Junge Industrie: Pensionspolitik eine "Verhöhnung der Jugend"

JI-Vorsitzende Niss: Andauernde Realitäts- und Reformverweigerung führt direkt in den Generationenkonflikt - "Schönreden" im Pensionsbereich zu Lasten der Jungen

Wien (OTS) - Die aktuelle Pensionspolitik in Österreich gerate immer mehr zu "einer unerträglichen Verhöhnung der Jugend - jeder weiß, dass es so nicht weitergehen kann. Die Schönrederei muss endlich ein Ende haben", so die Bundesvorsitzende der Jungen Industrie (JI), Dr. Therese Niss, angesichts der jüngsten, langfristigen Prognosen der Pensionskommission.
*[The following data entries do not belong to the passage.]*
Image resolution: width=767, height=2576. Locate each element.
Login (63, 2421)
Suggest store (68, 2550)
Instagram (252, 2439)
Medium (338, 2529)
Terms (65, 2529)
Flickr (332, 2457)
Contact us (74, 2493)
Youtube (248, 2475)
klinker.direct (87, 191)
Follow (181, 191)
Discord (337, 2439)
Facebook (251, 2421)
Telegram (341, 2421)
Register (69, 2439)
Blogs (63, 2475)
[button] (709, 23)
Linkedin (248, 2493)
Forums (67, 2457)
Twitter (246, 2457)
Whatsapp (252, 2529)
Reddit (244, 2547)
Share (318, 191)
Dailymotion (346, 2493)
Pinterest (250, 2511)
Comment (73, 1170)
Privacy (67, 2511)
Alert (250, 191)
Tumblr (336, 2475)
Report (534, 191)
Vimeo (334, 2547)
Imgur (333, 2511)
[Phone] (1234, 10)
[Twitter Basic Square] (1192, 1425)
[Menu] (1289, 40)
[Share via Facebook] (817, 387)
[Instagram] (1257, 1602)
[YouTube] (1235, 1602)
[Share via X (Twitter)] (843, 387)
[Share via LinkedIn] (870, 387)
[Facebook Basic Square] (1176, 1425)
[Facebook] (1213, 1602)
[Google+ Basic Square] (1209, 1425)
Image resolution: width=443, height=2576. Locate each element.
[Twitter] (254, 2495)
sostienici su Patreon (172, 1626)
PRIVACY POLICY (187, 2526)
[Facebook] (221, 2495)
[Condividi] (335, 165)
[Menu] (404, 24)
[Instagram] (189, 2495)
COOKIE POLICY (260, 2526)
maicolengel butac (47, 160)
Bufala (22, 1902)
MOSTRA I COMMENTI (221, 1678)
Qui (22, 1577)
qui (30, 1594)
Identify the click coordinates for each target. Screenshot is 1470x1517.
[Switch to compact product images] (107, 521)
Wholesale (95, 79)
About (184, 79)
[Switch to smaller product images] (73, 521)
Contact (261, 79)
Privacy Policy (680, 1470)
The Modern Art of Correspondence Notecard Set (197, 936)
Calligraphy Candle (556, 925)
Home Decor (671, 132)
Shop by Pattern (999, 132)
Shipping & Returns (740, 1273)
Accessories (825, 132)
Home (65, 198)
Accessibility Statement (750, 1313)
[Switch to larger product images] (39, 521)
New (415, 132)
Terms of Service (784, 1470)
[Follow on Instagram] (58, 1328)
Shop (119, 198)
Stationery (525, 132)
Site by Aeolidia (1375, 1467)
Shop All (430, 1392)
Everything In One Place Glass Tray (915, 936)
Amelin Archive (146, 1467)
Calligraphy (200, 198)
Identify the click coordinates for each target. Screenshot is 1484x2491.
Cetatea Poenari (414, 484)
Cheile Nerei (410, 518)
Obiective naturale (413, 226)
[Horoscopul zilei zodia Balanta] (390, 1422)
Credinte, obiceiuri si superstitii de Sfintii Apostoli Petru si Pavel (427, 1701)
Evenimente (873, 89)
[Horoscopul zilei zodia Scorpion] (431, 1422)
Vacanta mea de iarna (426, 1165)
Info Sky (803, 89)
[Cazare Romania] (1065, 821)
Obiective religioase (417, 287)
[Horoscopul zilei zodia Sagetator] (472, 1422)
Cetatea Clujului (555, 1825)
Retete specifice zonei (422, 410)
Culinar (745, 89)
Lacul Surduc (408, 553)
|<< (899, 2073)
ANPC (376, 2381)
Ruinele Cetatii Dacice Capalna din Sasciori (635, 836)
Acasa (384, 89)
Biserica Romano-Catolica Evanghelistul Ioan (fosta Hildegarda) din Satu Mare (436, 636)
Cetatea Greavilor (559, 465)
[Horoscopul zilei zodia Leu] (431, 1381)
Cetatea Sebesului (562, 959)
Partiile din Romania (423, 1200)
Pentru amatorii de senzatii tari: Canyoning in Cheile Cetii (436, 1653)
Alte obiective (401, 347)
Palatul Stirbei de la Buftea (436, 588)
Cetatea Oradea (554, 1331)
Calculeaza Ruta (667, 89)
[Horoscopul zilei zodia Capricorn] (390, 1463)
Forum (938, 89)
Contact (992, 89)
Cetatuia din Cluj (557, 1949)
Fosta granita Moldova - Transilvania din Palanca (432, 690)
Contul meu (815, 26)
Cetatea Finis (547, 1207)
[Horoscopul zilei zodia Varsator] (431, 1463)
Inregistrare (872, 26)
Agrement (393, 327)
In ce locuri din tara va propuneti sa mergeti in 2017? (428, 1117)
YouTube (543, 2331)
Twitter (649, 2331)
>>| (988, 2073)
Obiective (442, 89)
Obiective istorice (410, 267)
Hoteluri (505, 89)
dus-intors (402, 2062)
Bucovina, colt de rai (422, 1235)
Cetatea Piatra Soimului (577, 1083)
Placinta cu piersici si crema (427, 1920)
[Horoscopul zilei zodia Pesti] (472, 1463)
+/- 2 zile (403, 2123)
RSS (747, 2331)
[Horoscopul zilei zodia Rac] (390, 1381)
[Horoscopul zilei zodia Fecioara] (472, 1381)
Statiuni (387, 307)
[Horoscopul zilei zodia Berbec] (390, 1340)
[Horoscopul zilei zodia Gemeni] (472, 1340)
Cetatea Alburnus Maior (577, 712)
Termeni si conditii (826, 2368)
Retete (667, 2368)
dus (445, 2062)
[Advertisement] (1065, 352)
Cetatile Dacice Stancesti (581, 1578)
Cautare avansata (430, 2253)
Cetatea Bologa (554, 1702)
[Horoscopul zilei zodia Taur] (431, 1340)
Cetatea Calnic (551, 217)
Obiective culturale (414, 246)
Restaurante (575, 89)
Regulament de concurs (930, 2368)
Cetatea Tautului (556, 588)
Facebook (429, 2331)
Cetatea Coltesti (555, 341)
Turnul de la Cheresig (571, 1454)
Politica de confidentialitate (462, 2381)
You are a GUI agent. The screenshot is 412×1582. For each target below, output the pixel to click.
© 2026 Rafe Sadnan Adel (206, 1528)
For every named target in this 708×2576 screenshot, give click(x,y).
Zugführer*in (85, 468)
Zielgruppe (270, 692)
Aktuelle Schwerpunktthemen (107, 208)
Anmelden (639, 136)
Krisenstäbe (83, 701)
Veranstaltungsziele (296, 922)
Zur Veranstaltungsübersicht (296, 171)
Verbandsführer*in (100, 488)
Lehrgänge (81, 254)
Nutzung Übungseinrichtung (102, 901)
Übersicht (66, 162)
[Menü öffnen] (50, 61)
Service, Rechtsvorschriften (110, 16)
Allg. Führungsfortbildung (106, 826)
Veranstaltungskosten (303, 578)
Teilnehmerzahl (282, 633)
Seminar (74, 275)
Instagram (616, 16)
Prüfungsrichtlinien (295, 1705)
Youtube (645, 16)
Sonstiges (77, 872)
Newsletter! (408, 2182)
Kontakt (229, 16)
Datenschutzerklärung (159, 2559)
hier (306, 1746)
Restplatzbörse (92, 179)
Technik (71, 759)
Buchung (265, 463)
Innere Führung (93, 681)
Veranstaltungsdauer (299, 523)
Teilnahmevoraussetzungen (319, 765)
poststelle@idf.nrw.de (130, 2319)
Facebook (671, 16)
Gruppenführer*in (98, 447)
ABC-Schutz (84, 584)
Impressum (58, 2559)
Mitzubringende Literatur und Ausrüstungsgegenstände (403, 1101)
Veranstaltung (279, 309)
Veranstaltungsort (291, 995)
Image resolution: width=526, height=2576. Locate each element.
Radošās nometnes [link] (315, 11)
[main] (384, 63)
Die "Reformverweigerer - von Gewerkschaften bis hin zu den Pensionistenverbänden - führen uns mit ihrer Realitäts-und Reformverweigerung langsam aber sicher hin zu einem wirklichen Generationenkonflikt", so Niss: "Warum sollten die jungen und kommenden Generationen die Zeche für die Verweigerung der aktuellen Politik zahlen? Ist es fair, dass - streng nach Umlageverfahren - wir für die aktuellen Frühpensionen und Pensionsprivilegien Länge mal Breite zahlen und in Zukunft auch noch den entsprechenden Schuldenberg ernten?" So sei nun auch der Mythos widerlegt, die sinkenden Beamtenpensionen würden die steigenden Kosten auf lange Sicht ausgleichen. "Die Pensionen mögen ja sicher sein, aber nur finanziert durch steigende Schulden und damit zu Lasten der Jugend. Welche Studien, Expertenmeinungen oder Mahnungen, etwa der OECD, braucht unsere heimische Politik denn noch, um endlich die Realität zu akzeptieren?"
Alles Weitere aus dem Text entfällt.